After Voyager is almost destroyed in the latest of a series of Kazon attacks, Chakotay (Robert Beltran) persuades Janeway (Kate Mulgrew) to seek an alliance with one of the rival Kazon houses to protect the ship from the others. It is a proposition that Janeway despises - it is everything her Federation values stand against - but simply to ensure the survival of her crew, she is forced to compromise.
"Alliances" is a mostly great episode of Voyager, one only let down by an inevitably gun-shy conclusion. Until that point it is probably the best Season 2 episode so far, and a rare episode that actually makes use of the series' basic premise: Starfleet and Maquis crews having to join together and work as a single unit. This is, in essence, the sort of episode for which Voyager seemed designed to accommodate.
Once again we have an episode that kicks off in-media-res, with the Voyager already almost destroyed by a Kazon attack. It's a great opening, and immediately sells the level of crisis to which the crew has reached. They are being hounded across space by rival Kazon tribes, and put simply they don't have anything left with which to defend themselves. Tensions are high. At a funeral for a dead crewmate, a junior Maquis officer directly challenges Captain Janeway to simply capitulate to Kazon demands and give them Starfleet technology. She fiercely insists she'll let the whole ship burn and its crew die before she does such a thing. It's a spectacularly low-morale moment, but pushes Janeway neatly to a point where she actually agrees with Chakotay's suggestion: find one Kazon tribe, ally with them, defend them if they need it, and use the alliance to make the other tribes back off and leave Voyager alone.

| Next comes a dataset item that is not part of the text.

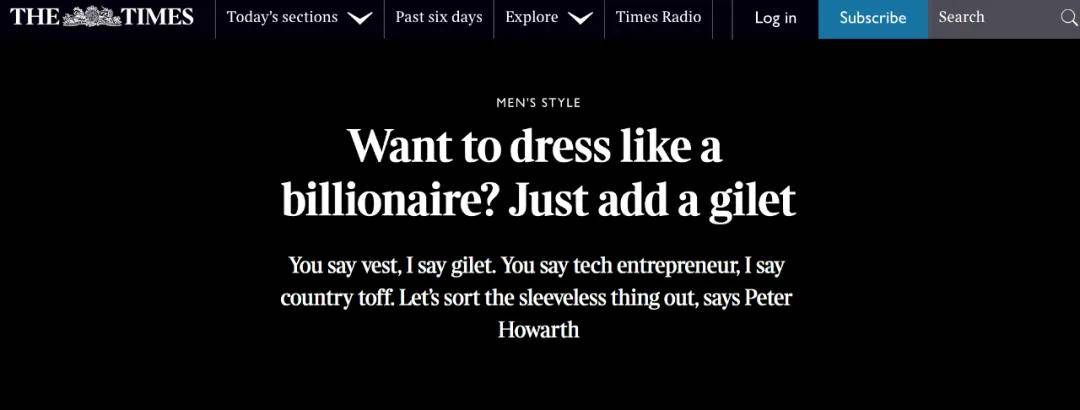Open Times Radio from the navigation bar
This screenshot has width=1080, height=410.
click(x=658, y=17)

While Janeway and Chakotay have a disastrous experience trying to ally with former enemies Cullah (Anthony de Longis) and Seska (Martha Hackett), Neelix has more luck meeting the Trabe - another alien civilization of the region whose former cruelty and slavery created the Kazon tribes in the first place. It is a neat piece of world-building, one that fleshes out the Kazon more than all previous episodes combined. When the Trabe representative leads Janeway to propose an overall peace between all parties, it feels like a typical Star Trek solution. That the episode then snatches that opportunity away is a delight. The series has never previously headed into such morally ambiguous territory.
That new territory is also represented by the opening of a new story arc that will continue over the coming episodes. Michael Jonas (Raphael Sbarge), a Voyager officer sick of Janeway's refusals to compromise over Starfleet protocols, begins offering intelligence to Cullah and Seska on the side. It is a nicely motivated new thread.

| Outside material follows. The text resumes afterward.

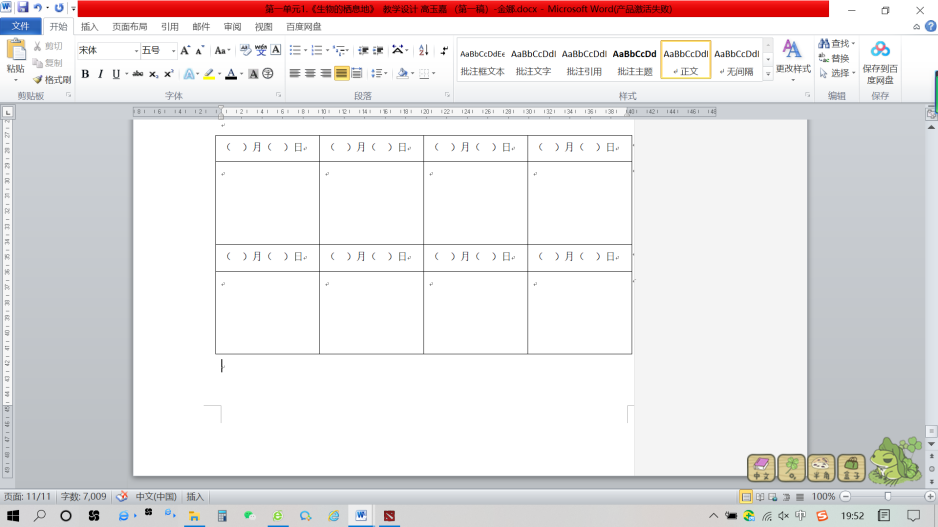Click the sort icon in paragraph group
The width and height of the screenshot is (938, 527).
pyautogui.click(x=423, y=50)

Of course in the end it all falls in a heap with a failure to make peace and a tonally deaf and sanctimonious speech by Janeway. Compromise and taking opportunities did not work in this case, so clearly - at least in Janeway's mind - such strategies will never work. The greying of Voyager's morality begins and ends here. It's a disappointment, but thankfully not so much that the entire episode is ruined. It's still pretty great. We're 14 episodes in Season 2, and eight episodes have been good. The quality ratio rises to 57 per cent.